### DOCUMENT SECTION
━━━━━━━━

Proxmox VE Clustering for High Availability

Virtualization 2026-02-09 · 7 min read proxmox clustering high-availability virtualization live-migration

A single Proxmox server is a great foundation for a homelab. Two or three Proxmox servers in a cluster unlock the features that make virtualization genuinely powerful: live migration (move running VMs between hosts without downtime), high availability (VMs restart automatically on a surviving node when a host fails), and centralized management of all your virtualization infrastructure from one web interface.

Proxmox VE clustering is built on mature Linux technologies — Corosync for cluster communication, a distributed configuration filesystem (pmxcfs), and the Proxmox HA manager for failover. It works on commodity hardware, doesn't require matching configurations across nodes, and the setup takes about 15 minutes once you understand the requirements.

Prerequisites

Before creating a cluster, make sure your environment meets these requirements:

Network:

All nodes must be able to reach each other on a dedicated cluster network (ideally a separate NIC or VLAN)

━━━━━━━━

### DATA SHOWN
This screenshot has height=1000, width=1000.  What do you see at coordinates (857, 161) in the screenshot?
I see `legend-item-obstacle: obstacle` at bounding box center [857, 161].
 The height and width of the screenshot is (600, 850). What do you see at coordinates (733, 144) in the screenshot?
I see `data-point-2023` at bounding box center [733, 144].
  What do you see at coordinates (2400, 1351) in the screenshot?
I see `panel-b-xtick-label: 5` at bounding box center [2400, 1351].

━━━━━━━━

### ASSIGNED TASK 1
Write out the part of the Proxmox clustering article that opens with the words containing "A single Proxmox" and closes with "one web interface.".
### ASSIGNED TASK 2
Extend the Proxmox clustering article from where it stops.

### RESULT 1
A single Proxmox server is a great foundation for a homelab. Two or three Proxmox servers in a cluster unlock the features that make virtualization genuinely powerful: live migration (move running VMs between hosts without downtime), high availability (VMs restart automatically on a surviving node when a host fails), and centralized management of all your virtualization infrastructure from one web interface.

### RESULT 2
Low latency between nodes (<2ms round trip). Nodes across a WAN link won't work reliably
The cluster network carries Corosync heartbeats. If it goes down, the cluster assumes a node is dead

Hostnames and DNS:

Each node needs a unique hostname
Hostnames must resolve correctly. Check /etc/hosts on each node — the hostname must NOT resolve to 127.0.0.1. It must point to the node's real cluster network IP

Time:

All nodes must have synchronized time. Install and configure chrony or NTP on every node

Fresh or compatible installations:

Joining a node to a cluster wipes its existing Proxmox configuration. VMs and containers on the joining node are preserved, but the cluster config is replaced with the cluster's. Plan accordingly.

Example Setup

For this guide:

pve1: 192.168.1.101 (cluster creation node)
pve2: 192.168.1.102
pve3: 192.168.1.103
Cluster network: same subnet, dedicated VLAN preferred

Verify /etc/hosts on each node:

192.168.1.101  pve1
192.168.1.102  pve2
192.168.1.103  pve3

Do NOT have entries like 127.0.1.1 pve1 — this causes Corosync binding issues.

Creating the Cluster

On the first node (pve1), create the cluster:

pvecm create homelab-cluster

That's it. One command. Verify it:

pvecm status

You should see a cluster with one node. The web UI (https://192.168.1.101:8006) now shows the cluster name.

Specifying the Cluster Network

If you have a dedicated cluster network interface, specify it during creation:

pvecm create homelab-cluster --link0 192.168.10.101

This binds Corosync to the dedicated interface. For redundancy, add a second link:

pvecm create homelab-cluster --link0 192.168.10.101 --link1 192.168.1.101

Dual links mean the cluster survives the failure of one network path.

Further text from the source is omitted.